The rate of application of fertilizer in Bangladesh is disproportionate to the requirement. Nitrogen, phosphorus and potassium contribute about 70, 20, 10 percent respectively of the total quantity of applied fertilizer.
However, it is known that plants require at least 20 elements for growth and development. These include carbon, hydrogen, oxygen, nitrogen, phosphorus and sulfur for composing protoplasm. In addition to these six, there are 14 other elements which are essential to the growth and development of plants including calcium, magnesium, potassium, iron, manganese, molybdenum, copper, boron, zinc, chlorine, sodium, cobalt, vanadium and silicon.
Carbon, hydrogen, and oxygen contained in plants are obtained from carbon dioxide and water. Rhizobium fixes nitrogen in association with legume. Rhizobium can meet 80-90% of the nitrogen required by pulse crops. Azotobactor contibutes about 20 kg of nitrogen per hectare. Azospirillium, a symbiont fixes the same amount of nitrogen as Azotobactor .
The recovery of added urea in the crop field in Bangladesh is only about 30%. Dentrification occurs due to lack of oxygen in waterlogged paddy fields. Soil bacteria convent nitrate (NO3) and nitrite (NO2) into gaseous nitrous oxide (N20), nitric oxide (NO) and nitrogen (N). These are lost to the atmosphere and add burden as Green House Gas, lead to global warming and climate change.
Hydrolysis of urea (NH2(CO) NH2) by soil enzymes converts urea into ammonium (NH4) and carbondioxide (Co2) gas. Carbondioxide adds burden to atmosphere as Green House Gas. Ammonium is bound to clay particles in the soil and roots have to reach it. Most of the ammonium is, therefore nitrified before it is taken up by plants.
Applied urea acts as a chemical that sterilizes the soil by killing off all the good bacteria normally found living in the soil. Because urea is a much more concentrated source of nitrogen, the bacteria are not fed but killed. Consequently plants find themselves weakening and starving from lack of proper nutrition and stressed out. Their root system no longer functions as they should. Plants are stressed all the time. Plants thus stressed out are more inclined to disease and pest attack.
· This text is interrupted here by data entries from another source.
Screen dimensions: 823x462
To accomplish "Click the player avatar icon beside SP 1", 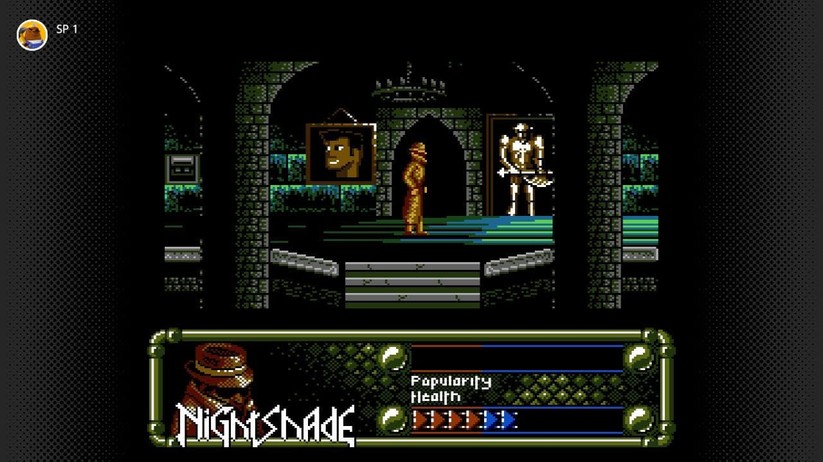I will tap(32, 34).
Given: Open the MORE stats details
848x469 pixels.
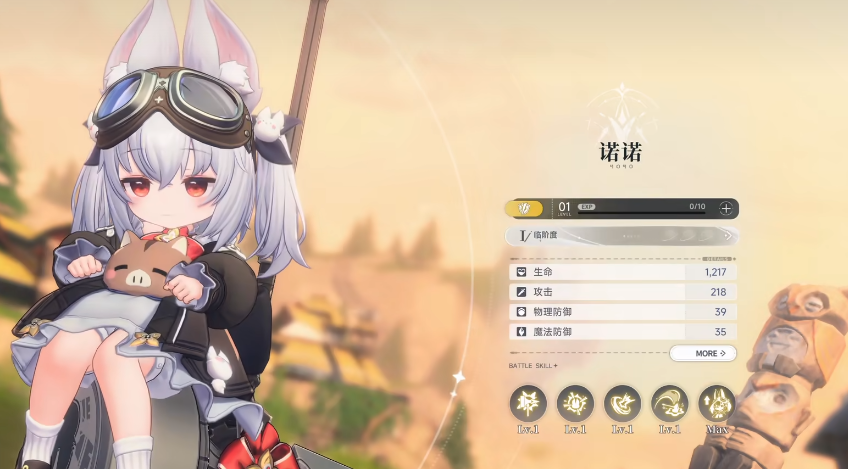Looking at the screenshot, I should coord(703,353).
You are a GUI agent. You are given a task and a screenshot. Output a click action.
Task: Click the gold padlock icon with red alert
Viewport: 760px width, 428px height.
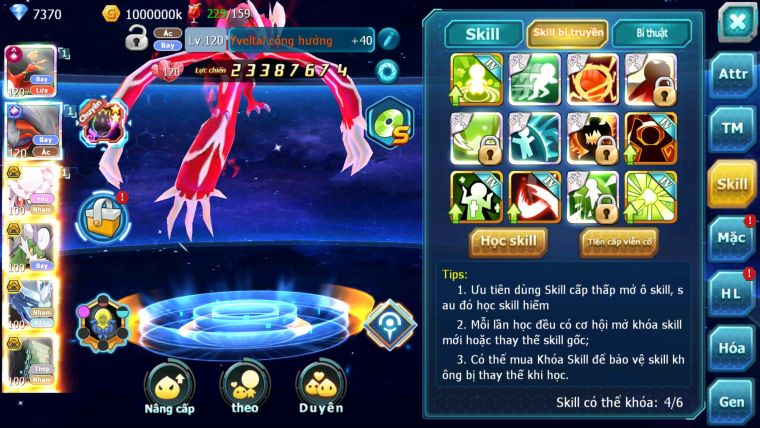click(x=103, y=215)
Sustainability of agricultural productivity remains crucial as we have to meet the need of improving crop yields without compromising environmental intregrity and public health .The alternative way is to feed the bacteria first and let the bacteria feed the plants.Use slow release organic sources of nitrogen only. Never use nitrogen source alone but combine with manures and bacteria. Provide minerals in amount needed by soil and plants. Encourage high bacterial population in the soil by increasing use of compost based products, recycling of crop residues and enhancement of natural processes such as biological nitrogen fixation and increasing beneficial root associated micro-organisms of agricultural crops.